Location
- Doe Hill Lane Tibshelf, Derbyshire, DE55 5LZ England 53°08′23″N 1°21′12″W﻿ / ﻿53.1398°N 1.3532°W

Information
- Type: Community school
- Local authority: Derbyshire
- Department for Education URN: 112949 Tables
- Ofsted: Reports
- Headteacher: Lucie Wainwright
- Gender: Mixed
- Age: 11 to 16
- Enrolment: 861 as of May 2022^{[update]}
- Website: http://www.tibshelf.derbyshire.sch.uk/

= Tibshelf Community School =

Community school in Derbyshire, England

Tibshelf Community School is a mixed secondary school located in Tibshelf in the English county of Derbyshire.
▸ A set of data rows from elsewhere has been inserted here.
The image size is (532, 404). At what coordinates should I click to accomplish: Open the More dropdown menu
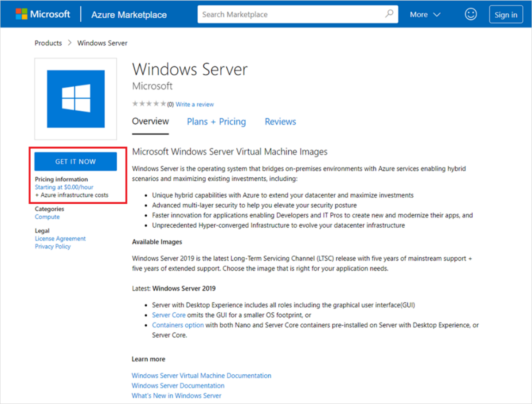point(424,14)
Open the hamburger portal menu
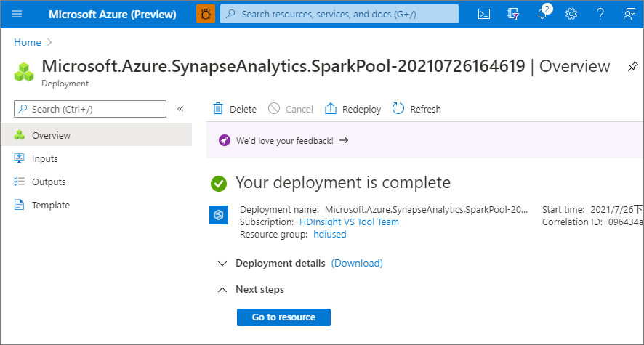This screenshot has width=644, height=345. 17,14
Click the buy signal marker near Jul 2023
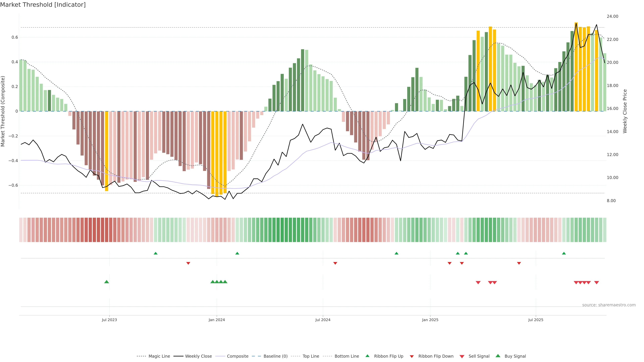 point(107,282)
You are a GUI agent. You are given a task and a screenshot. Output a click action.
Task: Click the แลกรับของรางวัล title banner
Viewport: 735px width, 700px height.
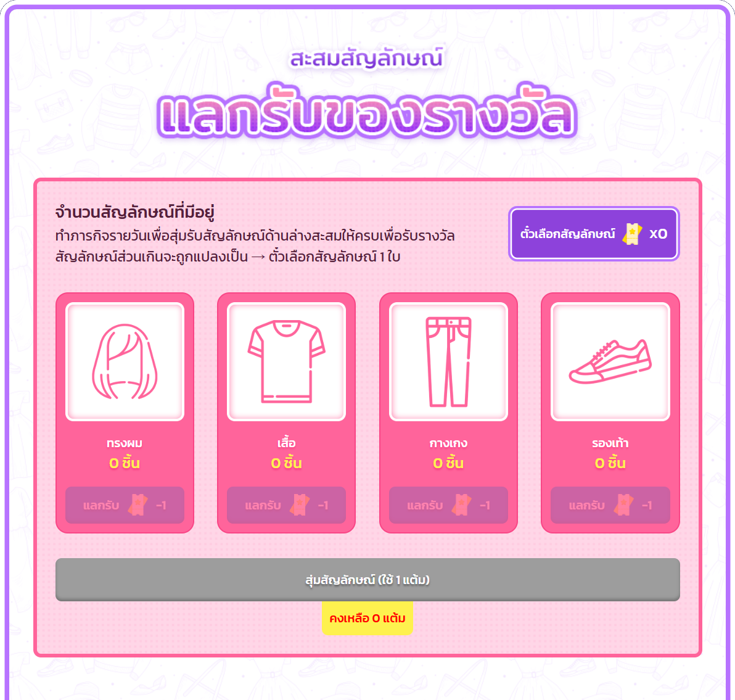pyautogui.click(x=367, y=112)
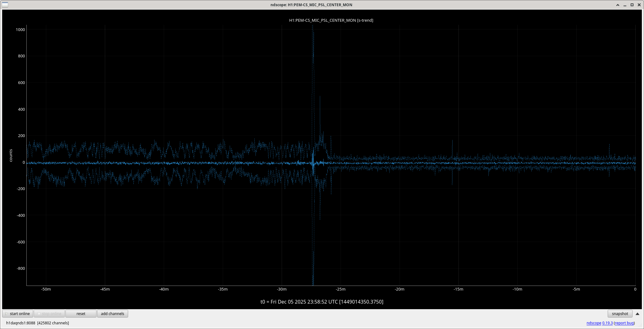Click the h1daqnds1:8088 server status text
Image resolution: width=644 pixels, height=329 pixels.
point(21,323)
It is a community school administered by Derbyshire County Council, and serves a catchment area of nine villages located across the districts of Bolsover and North East Derbyshire. They include Blackwell, Newton, Heath, Hilcote, Holmewood, Morton, Pilsley, Tibshelf and Westhouses.
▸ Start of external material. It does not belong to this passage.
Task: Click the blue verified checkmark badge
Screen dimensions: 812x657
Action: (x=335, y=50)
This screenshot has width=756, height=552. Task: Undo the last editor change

Tibshelf Community School offers GCSEs and BTECs as programmes of study for pupils. The school relocated to new buildings during 2014.

==Notable alumni==
- Sophie Baggaley - Association football goalkeeper who plays for Birmingham City L.F.C. and has represented England at under 23 level, attended Tibshelf Community School from 2008 to 2013.